**Data shown:**

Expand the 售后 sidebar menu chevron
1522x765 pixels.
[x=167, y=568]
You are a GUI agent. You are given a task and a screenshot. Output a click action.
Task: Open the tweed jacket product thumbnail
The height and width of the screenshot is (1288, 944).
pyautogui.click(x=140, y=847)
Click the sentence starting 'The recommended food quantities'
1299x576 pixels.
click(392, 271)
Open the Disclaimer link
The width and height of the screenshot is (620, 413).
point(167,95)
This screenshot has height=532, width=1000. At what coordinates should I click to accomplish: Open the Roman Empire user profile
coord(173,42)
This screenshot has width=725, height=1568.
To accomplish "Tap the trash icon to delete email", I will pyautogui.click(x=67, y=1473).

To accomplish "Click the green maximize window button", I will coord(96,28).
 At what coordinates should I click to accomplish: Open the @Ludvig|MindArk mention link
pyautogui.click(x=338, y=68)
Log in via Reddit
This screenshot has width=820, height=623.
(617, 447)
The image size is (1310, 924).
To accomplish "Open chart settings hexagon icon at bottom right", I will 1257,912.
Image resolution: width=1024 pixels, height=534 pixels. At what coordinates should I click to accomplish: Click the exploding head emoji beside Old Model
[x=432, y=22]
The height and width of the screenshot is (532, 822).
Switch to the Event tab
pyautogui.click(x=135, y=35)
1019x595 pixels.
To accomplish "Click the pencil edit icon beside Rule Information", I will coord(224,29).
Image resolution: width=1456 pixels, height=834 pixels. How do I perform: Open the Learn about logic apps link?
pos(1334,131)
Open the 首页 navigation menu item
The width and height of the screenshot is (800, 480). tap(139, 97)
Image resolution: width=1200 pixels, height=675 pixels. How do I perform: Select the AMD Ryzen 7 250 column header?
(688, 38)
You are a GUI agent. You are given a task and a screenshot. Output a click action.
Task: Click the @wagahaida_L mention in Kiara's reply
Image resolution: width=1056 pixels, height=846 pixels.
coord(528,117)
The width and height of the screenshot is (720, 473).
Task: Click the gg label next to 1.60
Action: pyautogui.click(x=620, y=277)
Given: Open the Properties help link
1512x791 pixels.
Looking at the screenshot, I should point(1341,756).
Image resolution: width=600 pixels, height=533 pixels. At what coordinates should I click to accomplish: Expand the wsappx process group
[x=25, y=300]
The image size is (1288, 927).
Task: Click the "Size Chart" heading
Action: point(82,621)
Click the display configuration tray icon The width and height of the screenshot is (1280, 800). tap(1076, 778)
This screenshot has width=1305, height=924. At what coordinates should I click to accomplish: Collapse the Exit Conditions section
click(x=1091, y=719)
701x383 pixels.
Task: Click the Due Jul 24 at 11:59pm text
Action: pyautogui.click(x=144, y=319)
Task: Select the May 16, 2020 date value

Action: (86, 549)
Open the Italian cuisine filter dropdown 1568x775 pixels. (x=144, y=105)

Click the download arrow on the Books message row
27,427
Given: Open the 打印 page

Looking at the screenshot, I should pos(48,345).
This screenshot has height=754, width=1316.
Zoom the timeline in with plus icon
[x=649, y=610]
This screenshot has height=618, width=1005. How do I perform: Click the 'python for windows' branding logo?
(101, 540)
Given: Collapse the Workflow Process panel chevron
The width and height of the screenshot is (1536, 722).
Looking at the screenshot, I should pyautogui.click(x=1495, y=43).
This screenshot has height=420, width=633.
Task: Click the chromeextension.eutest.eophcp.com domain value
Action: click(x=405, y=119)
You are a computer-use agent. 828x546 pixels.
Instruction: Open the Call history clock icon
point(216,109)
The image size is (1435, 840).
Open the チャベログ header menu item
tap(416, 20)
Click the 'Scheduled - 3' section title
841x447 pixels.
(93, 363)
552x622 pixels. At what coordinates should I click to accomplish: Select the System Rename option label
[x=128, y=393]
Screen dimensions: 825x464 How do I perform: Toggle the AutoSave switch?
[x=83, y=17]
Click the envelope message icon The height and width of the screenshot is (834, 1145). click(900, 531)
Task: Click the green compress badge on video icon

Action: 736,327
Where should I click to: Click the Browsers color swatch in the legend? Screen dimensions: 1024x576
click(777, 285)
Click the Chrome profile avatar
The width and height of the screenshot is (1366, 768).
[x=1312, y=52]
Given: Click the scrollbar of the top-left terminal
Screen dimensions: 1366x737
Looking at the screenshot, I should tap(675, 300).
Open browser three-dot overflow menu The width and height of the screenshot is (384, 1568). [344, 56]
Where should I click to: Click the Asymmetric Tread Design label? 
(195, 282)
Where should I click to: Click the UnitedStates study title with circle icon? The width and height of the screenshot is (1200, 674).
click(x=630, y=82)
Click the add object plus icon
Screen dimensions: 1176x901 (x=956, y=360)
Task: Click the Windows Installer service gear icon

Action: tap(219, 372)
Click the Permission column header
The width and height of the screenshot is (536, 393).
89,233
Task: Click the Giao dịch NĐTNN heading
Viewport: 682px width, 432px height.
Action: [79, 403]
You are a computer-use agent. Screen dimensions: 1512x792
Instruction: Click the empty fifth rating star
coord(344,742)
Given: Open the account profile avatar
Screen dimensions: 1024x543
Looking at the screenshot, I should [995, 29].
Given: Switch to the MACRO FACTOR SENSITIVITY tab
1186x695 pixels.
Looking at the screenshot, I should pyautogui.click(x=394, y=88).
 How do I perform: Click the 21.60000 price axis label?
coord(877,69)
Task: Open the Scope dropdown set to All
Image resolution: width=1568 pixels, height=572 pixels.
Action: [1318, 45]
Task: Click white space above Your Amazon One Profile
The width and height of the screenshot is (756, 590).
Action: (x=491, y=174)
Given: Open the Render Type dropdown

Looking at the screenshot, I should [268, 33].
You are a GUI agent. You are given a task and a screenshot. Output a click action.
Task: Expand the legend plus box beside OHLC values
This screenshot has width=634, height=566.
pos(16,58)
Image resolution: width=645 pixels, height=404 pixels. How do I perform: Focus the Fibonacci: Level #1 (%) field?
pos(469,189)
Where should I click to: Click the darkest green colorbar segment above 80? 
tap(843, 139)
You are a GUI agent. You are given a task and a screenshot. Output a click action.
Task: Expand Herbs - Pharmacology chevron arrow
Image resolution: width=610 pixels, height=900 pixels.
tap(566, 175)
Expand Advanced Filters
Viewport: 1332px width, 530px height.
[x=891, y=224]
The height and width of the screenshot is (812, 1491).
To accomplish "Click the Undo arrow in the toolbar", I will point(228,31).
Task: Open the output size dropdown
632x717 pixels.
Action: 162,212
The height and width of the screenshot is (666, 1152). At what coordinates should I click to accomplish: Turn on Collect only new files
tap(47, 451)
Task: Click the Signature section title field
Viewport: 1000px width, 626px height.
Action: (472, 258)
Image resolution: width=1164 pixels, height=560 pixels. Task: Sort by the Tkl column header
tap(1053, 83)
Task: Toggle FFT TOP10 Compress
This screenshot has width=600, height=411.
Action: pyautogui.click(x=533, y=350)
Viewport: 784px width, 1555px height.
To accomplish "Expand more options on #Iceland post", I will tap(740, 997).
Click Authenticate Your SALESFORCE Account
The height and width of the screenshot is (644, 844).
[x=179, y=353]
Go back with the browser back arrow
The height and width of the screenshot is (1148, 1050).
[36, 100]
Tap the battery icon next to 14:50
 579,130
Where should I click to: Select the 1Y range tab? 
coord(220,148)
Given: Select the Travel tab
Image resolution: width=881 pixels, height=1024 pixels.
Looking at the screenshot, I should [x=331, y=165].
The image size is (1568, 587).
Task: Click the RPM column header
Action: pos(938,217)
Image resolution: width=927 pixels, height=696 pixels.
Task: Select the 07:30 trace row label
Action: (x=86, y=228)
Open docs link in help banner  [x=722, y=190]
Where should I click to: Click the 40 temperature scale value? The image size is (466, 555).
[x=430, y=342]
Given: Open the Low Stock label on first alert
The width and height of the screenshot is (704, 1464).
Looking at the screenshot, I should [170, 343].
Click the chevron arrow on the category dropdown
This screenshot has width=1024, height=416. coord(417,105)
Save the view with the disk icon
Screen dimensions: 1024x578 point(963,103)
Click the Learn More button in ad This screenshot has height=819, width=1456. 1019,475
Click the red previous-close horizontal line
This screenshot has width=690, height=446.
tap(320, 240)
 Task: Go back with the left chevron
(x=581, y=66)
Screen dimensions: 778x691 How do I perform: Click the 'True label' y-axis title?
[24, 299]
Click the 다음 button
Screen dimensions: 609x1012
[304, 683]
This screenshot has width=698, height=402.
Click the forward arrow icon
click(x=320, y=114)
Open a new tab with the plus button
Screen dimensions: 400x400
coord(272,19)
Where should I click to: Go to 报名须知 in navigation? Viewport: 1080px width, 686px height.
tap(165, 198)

**Problem requirements:** Start with the line above that contains "The height and width of the screenshot is (1148, 1050)." and stop after the line that contains "Given: Select the Travel tab". Output those lines exactly, and only those.

**Task solution:**
The height and width of the screenshot is (1148, 1050).
[36, 100]
Tap the battery icon next to 14:50
 579,130
Where should I click to: Select the 1Y range tab? 
coord(220,148)
Given: Select the Travel tab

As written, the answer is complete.